3.21 PromptLayer OpenAI
PredictionGuard offers users more control and administration of their GPT prompt engineering because it is completely linked into LangChain. The PromptLayer dashboard allows for the recording, tracking, and examination of OpenAI API calls by acting as a middleman between users’ code and the OpenAI Python library. Installing the ‘promptlayer’ package is necessary to use PromptLayer with OpenAI. The PromptLayer dashboard allows users to evaluate various templates and models by attaching templates to requests.
3.22 Replicate
Replicate offers a large selection of LLM models for diverse purposes and integrates effortlessly into LangChain. Vicuna-13b, Bark, Speaker-Transcription, Stablelm-Tuned-Alpha-7b, Kandinsky-2, and Stable-Diffusion are a few of the LLM models that Replicate provides. These models address a wide range of topics, including text-to-image creation, speaker transcription, generative audio, language production, and language modelling. Each model offers unique features and attributes, allowing users to select the model that best suits their requirements. Based on the computing power needed to execute the models, Replicate offers variable pricing choices. The deployment of unique machine learning models at scale is made simpler via replication. Users may effectively interact with these models by integrating Replicate into LangChain.
3.23 Runhouse
Runhouse offers strong remote computation and data management capabilities across various environments and users by being effortlessly integrated into LangChain. Runhouse gives you the option to employ on-demand GPUs from cloud service providers like AWS, GCP, and Azure or host models on your own GPU hardware. In LangChain, Runhouse offers a number of LLM models that can be used, including gpt2 and google/flan-t5-small. The preferred hardware configuration can be specified by users. Users can quickly build sophisticated language model workflows by fusing Runhouse with LangChain, facilitating effective model execution and collaboration across many contexts and users.
3.24 StochasticAI
By giving users a productive and user-friendly environment for model interaction and deployment, StochasticAI seeks to streamline the workflow of deep learning models within LangChain. It offers a simplified procedure for managing the lifecycle of Deep Learning models.

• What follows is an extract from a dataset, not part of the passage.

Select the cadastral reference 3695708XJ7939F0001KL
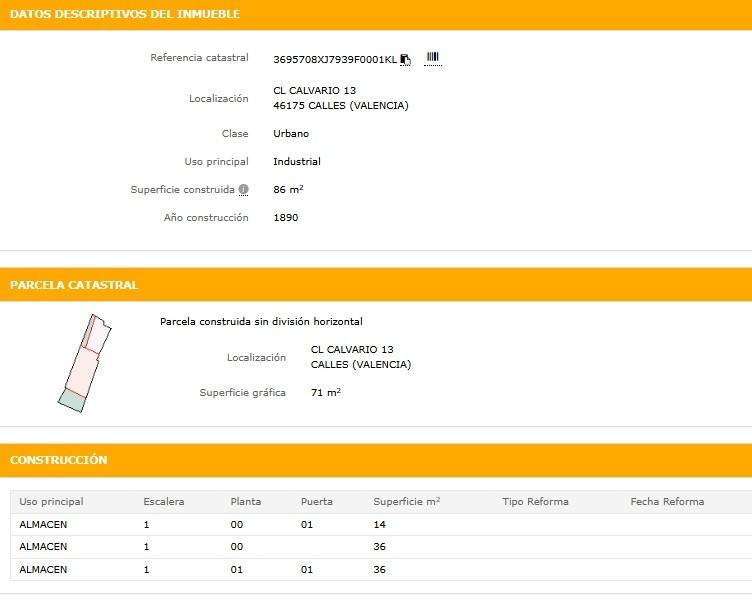 click(x=334, y=59)
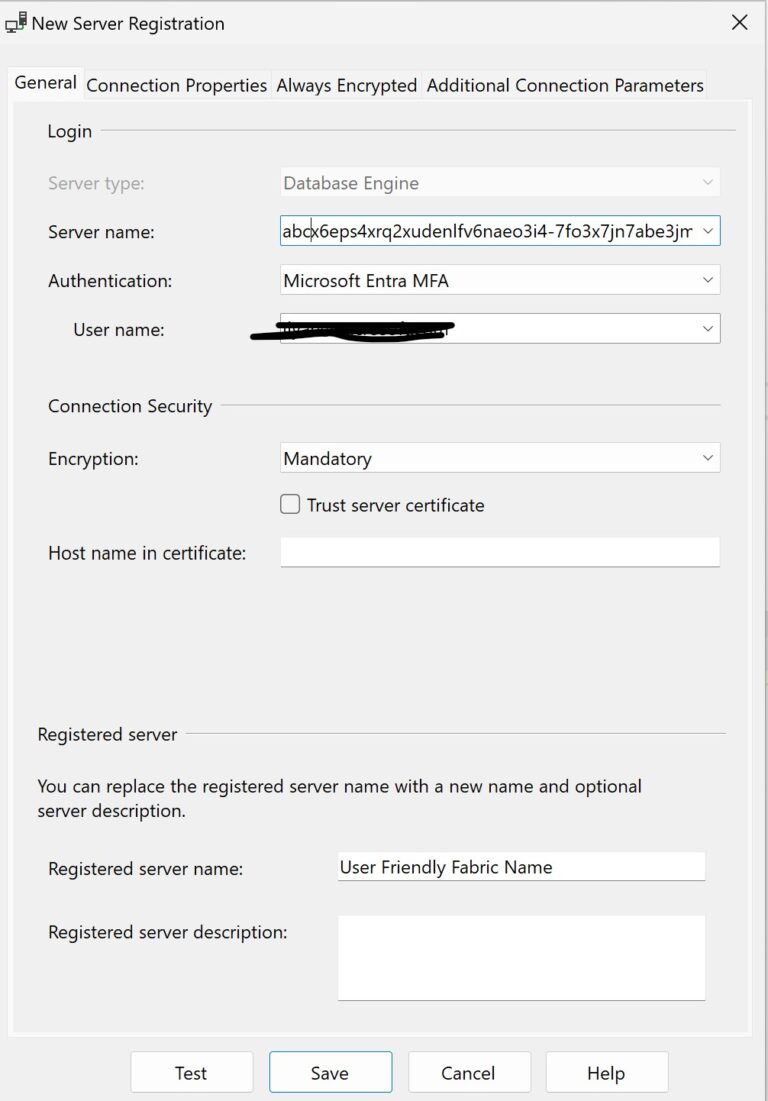Open the User name dropdown
The image size is (768, 1101).
point(707,328)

The deployment of models into production is made easier by StochasticAI’s Acceleration Platform, which makes processes like model uploading, versioning, training, compression, and acceleration simple. Users may easily communicate with StochasticAI models within LangChain. StochasticAI offers the FLAN-T5, GPT-J, Stable Diffusion 1, and Stable Diffusion 2 LLM models. For a variety of language-related activities, these models provide a wide range of capabilities.
3.25 Writer
The writer is smoothly linked into LangChain, giving users a strong platform for producing material in a variety of languages. Users of LangChain may easily connect with a variety of LLM models to fulfil their language production needs thanks to Writer integration. Palmyra Small (128m), Palmyra 3B (3B), Palmyra Base (5B), Camel (5B), Palmyra Large (20B), InstructPalmyra (30B), Palmyra-R (30B), Palmyra-E (30B), and Silk Road are some of the LLM variants that Writer offers. These models provide various capacities for enhancing retrieval-augmented generation, generative pre-training, following instructions, and language comprehension.
4 Conclusion
It’s understable to have choice overload when integrating the aforementioned underlying principles. Because of this, we have described the many options in this article. Making an informed selection can be made easier with the use of this knowledge. You can choose to host the model locally or use a pay-as-you-go service, depending on your needs. While the latter may be more practical for individuals with less resources, the former will provide you total control over how the model is implemented. Whatever your preferences, it’s critical to pick the solution that best fits your requirements and financial constraints.
5 Acknowledgements
I’d like to express my thanks to the wonderful LangChain & Vector Databases in Production Course by Activeloop - which i completed, and acknowledge the use of some images and other materials from the course in this article.